Question to the members of the ranking lists..

Dann Corbit · Post by **Dann Corbit** » Mon Jun 28, 2010 10:56 pm

lkaufman wrote:Regardless of the wording issue, the real question is whether one can use engine-engine rating lists to predict (with reasonable margin of error) the ratings engines would have against top humans in competition. I say "yes, if the calculation is done correctly, but not just by looking at the raw number on the list or by just adding or subtracting a constant". I have the feeling that you (Ingo) would say "no, regardless of how the calculation is done". Please correct me if I am wrong.

In order to find out how the lists relate (e.g. Fide Elo and CCRL Elo) it would be necessary for Fide and CCRL players to play against each other.

Without this, we know definitely that there is a correlation, but we cannot know what it is numerically.
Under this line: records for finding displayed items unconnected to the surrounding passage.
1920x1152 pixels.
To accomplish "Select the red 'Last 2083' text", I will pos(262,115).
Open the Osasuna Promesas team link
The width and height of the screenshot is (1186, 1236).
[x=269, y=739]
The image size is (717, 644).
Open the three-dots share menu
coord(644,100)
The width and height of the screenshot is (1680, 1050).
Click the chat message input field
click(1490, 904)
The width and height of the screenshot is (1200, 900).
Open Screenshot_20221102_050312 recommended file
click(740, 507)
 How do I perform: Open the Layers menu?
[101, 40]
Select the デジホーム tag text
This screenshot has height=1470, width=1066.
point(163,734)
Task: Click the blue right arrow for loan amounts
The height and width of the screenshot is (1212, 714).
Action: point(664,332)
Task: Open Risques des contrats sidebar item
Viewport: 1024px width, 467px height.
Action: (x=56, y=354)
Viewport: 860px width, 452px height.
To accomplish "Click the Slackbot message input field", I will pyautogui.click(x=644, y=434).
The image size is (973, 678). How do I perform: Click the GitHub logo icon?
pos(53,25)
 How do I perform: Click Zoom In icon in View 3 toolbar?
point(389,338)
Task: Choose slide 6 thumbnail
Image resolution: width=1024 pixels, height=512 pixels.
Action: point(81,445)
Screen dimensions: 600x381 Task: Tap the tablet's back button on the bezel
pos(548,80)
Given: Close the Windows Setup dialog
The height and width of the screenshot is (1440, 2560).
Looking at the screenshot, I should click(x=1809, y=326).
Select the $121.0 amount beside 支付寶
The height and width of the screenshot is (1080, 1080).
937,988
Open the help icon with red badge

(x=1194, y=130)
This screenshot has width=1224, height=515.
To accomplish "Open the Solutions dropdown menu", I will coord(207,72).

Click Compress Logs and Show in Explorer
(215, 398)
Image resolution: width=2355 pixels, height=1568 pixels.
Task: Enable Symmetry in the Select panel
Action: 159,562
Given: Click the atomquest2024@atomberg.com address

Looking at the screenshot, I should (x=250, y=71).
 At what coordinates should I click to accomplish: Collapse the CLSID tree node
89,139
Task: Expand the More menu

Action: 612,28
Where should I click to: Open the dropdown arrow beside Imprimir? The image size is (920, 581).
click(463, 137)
I guess that almost everyone knows this.

Albert Silver · Post by **Albert Silver** » Mon Jun 28, 2010 11:04 pm

Dann Corbit wrote:
lkaufman wrote:Regardless of the wording issue, the real question is whether one can use engine-engine rating lists to predict (with reasonable margin of error) the ratings engines would have against top humans in competition. I say "yes, if the calculation is done correctly, but not just by looking at the raw number on the list or by just adding or subtracting a constant". I have the feeling that you (Ingo) would say "no, regardless of how the calculation is done". Please correct me if I am wrong.
In order to find out how the lists relate (e.g. Fide Elo and CCRL Elo) it would be necessary for Fide and CCRL players to play against each other.

Without this, we know definitely that there is a correlation, but we cannot know what it is numerically.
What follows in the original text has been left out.